In the "percent talk" apologists for the failure of so called "renewable energy" to do a damned thing to slow the accelerating collapse of the atmosphere, solar energy produced 1.2% of the world's energy supply despite vast quasi-religious cheering for it, China, the world's largest emitter of the dangerous fossil fuel waste carbon dioxide, 0.3% of the world's energy.
The world began spending hundreds of billions of dollars per year on solar and wind garbage around 2010. There is no signal to be seen the rise in the rate of accumulation of carbon dioxide in the atmosphere as measured at the Mauna Loa Observatory:
Trends in Atmospheric Carbon Dioxide (CO2), Mauna Loa CO2 Observatory.
The orange pedophile in the White House will look to destroy this scientific resource, another regrettable consequence of the supremacy of ignorance.
The purpose of the solar and wind scam was never about attacking fossil fuels. In China, solar and wind garbage is not backed up by hydrogen or batteries, despite the slick ads the fossil fuel industry runs here about a "hydrogen miracle." It's backed up largely by coal. So called "renewable energy" - a misnomer because there's nothing "renewable" about tearing the shit of the planet with mines to make this junk or trashing vast stretches of ecosystems to site it - was hyped to attack nuclear energy, something at which it partially succeeded. It certainly succeeded in the United States, which once had the world's best nuclear manufacturing infrastructure which was vandalized by fools and thus destroyed.
This said, to return to China, China now has the world's leading nuclear manufacturing infrastructure, followed by Russia's.
China now has 58 operating nuclear reactors, and 32 under construction and many more planned. When the 32 now under construction are completed, they will have 90 reactors, which given the fact that nuclear plants are the most reliable power production facilities in the world, should produce better than 2 Exajoules of energy without the need for any thermodynamic (and environmental)) nightmares about redundancies, including the hydrogen bullshit handed out here by the fossil fuel industry to greenwash their product.
Those reactors will be operating at the dawn of the 22nd century, when every solar cell and wind turbine now on this planet will have been landfill for half a century.
As for hydrogen, I'm an old man. When I was a young man, hydrogen bullshit struck me as plausible, as did a putative solar miracle that never happened, isn't happening and won't happen.

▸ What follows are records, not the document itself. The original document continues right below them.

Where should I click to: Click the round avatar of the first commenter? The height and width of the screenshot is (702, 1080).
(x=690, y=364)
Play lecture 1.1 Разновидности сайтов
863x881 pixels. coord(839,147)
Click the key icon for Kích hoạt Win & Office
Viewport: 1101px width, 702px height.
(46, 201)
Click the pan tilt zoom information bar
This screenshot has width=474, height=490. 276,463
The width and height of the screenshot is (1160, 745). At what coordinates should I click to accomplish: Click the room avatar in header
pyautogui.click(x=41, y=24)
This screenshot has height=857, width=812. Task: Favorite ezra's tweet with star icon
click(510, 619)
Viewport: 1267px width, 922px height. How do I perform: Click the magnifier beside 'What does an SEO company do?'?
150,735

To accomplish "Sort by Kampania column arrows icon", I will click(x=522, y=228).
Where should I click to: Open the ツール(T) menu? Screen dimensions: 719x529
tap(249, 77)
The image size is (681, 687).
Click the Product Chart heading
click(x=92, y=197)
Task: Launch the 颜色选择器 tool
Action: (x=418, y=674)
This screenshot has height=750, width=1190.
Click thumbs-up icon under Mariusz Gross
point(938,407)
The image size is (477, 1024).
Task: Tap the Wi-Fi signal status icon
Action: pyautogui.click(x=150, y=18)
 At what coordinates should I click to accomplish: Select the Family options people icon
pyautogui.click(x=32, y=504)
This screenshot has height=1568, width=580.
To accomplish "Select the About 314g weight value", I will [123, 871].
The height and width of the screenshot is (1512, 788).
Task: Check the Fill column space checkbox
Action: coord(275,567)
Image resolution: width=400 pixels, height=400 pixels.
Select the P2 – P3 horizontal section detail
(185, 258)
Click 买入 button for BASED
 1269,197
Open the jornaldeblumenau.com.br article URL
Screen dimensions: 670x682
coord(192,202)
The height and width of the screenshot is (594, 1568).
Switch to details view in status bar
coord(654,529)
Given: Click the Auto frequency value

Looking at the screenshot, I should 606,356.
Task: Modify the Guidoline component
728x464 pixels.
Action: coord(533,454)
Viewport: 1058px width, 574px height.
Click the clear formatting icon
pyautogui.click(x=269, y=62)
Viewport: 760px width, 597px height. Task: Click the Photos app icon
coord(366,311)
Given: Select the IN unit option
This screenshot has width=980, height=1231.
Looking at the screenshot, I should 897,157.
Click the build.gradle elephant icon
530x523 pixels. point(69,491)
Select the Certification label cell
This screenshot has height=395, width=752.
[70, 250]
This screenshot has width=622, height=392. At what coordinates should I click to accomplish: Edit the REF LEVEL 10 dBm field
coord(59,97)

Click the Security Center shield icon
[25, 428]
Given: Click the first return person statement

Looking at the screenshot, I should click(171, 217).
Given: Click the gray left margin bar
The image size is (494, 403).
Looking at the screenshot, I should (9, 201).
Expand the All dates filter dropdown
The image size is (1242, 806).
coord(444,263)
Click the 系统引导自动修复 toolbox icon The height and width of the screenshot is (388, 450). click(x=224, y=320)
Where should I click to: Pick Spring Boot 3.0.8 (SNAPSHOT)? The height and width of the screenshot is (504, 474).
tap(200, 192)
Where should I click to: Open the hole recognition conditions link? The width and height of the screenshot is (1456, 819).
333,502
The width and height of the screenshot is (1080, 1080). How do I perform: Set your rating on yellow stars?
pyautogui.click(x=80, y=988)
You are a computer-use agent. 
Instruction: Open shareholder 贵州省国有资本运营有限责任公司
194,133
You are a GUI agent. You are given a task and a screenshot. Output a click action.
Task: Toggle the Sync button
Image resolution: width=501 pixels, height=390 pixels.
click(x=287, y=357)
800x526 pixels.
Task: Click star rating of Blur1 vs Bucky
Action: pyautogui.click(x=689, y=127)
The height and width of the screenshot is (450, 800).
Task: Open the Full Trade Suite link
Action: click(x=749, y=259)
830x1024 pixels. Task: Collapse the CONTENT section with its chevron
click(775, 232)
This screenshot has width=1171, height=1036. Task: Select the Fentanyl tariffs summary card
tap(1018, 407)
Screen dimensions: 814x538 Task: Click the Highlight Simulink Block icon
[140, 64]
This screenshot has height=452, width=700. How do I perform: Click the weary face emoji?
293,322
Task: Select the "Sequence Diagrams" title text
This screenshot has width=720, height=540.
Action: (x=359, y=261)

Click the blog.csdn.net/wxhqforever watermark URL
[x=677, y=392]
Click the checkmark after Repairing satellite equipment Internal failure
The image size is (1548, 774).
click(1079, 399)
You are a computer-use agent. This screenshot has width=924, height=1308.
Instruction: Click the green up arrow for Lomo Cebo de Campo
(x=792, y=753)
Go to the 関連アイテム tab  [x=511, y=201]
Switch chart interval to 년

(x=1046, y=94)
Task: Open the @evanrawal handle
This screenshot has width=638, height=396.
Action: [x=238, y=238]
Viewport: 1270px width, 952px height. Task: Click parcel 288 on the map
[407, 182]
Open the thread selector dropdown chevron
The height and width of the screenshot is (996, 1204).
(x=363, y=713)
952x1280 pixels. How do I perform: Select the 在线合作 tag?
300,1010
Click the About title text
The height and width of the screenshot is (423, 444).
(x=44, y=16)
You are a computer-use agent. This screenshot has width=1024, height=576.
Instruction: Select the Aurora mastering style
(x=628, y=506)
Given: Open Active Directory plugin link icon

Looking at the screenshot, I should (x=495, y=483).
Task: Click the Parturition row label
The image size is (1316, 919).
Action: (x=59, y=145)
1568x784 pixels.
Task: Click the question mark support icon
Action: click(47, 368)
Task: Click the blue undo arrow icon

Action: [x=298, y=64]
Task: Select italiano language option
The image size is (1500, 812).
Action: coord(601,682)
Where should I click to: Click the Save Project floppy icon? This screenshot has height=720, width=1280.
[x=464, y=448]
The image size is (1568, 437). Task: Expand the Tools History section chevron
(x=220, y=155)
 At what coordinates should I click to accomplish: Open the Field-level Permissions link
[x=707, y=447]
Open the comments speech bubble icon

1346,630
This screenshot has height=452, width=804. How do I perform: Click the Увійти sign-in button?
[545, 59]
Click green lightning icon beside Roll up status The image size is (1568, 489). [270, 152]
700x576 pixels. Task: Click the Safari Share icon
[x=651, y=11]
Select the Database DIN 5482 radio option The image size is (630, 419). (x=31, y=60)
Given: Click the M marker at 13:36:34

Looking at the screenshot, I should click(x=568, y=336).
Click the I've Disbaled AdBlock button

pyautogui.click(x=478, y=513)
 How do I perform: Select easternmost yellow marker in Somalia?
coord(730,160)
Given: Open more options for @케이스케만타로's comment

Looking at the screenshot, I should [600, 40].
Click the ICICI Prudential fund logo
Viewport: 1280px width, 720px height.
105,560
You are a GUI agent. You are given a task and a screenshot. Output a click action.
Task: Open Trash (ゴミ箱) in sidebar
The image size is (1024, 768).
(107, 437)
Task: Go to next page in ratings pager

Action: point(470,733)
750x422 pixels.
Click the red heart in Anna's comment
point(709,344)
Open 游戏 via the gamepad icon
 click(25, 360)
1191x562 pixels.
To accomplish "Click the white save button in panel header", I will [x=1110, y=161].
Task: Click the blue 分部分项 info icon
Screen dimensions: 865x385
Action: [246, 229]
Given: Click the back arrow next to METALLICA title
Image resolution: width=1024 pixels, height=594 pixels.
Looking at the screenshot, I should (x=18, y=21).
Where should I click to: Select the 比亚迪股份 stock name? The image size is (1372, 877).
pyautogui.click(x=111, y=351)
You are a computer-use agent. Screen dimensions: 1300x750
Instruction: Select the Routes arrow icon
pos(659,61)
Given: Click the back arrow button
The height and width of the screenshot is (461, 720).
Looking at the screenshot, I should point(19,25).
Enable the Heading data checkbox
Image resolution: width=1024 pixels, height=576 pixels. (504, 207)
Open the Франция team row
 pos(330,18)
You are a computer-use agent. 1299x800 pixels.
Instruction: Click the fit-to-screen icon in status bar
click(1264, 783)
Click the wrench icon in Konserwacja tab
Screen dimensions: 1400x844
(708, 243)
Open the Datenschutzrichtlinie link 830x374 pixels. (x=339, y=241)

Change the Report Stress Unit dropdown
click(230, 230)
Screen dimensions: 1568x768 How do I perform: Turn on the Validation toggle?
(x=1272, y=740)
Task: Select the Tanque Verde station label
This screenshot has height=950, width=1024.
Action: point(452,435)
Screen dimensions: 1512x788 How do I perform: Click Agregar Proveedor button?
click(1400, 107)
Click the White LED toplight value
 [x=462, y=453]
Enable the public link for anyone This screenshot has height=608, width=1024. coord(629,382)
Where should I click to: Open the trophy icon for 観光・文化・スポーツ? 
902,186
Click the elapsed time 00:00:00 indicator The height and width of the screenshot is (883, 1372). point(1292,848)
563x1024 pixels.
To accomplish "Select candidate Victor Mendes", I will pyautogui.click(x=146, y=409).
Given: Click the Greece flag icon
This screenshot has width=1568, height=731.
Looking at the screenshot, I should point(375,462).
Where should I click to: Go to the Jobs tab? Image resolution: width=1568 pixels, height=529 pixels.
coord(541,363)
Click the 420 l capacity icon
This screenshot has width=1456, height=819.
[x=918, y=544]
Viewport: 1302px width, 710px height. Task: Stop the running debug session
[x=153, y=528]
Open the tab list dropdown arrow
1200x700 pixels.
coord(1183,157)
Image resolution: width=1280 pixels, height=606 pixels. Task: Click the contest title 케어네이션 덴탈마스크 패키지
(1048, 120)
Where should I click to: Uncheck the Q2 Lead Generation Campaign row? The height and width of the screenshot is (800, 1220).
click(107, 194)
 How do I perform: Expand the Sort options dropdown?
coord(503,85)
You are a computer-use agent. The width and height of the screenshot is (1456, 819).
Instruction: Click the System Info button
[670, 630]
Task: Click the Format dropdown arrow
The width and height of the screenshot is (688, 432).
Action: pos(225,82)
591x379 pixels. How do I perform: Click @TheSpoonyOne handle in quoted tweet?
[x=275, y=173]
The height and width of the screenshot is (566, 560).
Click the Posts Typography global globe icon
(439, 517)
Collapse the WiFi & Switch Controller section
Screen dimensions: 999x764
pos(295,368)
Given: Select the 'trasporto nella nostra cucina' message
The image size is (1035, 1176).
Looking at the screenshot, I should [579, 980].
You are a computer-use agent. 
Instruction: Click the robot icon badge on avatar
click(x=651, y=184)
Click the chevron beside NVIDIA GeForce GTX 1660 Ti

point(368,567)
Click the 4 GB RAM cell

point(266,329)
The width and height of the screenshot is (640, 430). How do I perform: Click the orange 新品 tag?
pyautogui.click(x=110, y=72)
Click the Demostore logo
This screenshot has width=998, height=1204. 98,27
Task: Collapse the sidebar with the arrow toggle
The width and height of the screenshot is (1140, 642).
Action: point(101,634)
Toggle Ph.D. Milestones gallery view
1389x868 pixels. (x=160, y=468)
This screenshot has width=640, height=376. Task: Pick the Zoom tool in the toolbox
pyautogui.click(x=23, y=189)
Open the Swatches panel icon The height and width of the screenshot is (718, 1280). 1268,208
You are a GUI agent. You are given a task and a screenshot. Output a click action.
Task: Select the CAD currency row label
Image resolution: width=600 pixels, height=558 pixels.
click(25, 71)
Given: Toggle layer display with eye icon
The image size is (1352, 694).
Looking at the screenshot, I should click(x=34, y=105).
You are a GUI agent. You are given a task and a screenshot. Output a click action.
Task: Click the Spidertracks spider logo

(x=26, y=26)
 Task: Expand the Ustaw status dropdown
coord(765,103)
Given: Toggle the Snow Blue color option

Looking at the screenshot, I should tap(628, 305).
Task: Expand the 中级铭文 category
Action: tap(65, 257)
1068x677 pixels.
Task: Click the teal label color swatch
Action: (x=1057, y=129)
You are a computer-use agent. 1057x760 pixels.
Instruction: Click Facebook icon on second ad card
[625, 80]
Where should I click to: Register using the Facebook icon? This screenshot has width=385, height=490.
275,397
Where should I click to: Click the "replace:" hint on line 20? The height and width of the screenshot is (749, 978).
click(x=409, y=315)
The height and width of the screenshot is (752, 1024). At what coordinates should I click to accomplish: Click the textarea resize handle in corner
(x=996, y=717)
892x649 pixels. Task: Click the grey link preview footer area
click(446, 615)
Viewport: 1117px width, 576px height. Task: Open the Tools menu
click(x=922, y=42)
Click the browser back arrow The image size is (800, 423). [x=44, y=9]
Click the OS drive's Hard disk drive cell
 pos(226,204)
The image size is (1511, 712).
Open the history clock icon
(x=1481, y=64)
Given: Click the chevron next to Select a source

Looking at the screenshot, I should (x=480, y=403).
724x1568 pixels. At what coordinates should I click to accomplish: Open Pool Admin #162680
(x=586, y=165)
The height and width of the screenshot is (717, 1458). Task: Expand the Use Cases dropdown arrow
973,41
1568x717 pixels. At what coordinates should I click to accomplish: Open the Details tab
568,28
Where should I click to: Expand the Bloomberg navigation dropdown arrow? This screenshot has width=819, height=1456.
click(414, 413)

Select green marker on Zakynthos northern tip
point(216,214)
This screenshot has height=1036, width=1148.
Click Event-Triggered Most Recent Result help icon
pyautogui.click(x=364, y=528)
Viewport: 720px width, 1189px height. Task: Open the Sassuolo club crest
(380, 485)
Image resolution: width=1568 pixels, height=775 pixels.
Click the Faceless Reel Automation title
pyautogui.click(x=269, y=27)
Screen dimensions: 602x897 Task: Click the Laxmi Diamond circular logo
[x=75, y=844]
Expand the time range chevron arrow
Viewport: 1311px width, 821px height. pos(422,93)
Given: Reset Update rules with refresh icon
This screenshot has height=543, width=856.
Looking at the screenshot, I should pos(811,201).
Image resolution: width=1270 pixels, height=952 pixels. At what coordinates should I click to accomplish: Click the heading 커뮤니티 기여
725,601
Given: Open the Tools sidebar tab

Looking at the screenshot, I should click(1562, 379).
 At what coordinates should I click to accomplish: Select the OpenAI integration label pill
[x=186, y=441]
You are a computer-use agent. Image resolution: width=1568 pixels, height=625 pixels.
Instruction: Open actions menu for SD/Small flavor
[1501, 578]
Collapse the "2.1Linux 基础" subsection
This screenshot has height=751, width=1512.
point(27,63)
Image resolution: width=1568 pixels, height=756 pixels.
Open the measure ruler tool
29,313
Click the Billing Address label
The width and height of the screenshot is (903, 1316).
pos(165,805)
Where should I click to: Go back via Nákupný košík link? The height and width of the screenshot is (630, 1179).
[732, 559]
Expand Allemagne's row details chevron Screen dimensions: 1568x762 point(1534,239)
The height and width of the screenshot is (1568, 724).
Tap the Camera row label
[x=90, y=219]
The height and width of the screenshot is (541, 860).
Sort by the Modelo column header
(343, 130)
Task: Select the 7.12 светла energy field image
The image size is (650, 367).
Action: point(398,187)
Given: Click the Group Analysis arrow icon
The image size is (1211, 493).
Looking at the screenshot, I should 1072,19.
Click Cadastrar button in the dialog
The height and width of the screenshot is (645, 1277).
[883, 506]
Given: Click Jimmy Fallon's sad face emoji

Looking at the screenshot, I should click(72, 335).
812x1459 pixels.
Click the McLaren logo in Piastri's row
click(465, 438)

And let's be clear, hydrogen bullshit was around back then, when I was young.
The first issue of the International Journal of Hydrogen Energy was published in 1976.
International Journal of Hydrogen Energy
A hydrogen economy didn't happen "by 1990" or "by 2000" or "by 2010" or "by 2020" and won't happen "by 2030" or "by 2040" or "by 2050." The reason is that hydrogen manufacture wastes energy, has horrible physical properties including an absurdly low critical temperature, extremely low viscosity, and poor material compatibility, notably with steels.
Have a pleasant Sunday.
Bluetus
(1,420 posts)Renewables meet our energy needs without adding carbon to the atmosphere, and it makes zero difference whether you are talking watts or joules.
The only "scam" here is that we are still subsidizing the fossil fuel industry when both wind and solar are cheaper than ANY fossil fuel source, even without factoring in the externalities.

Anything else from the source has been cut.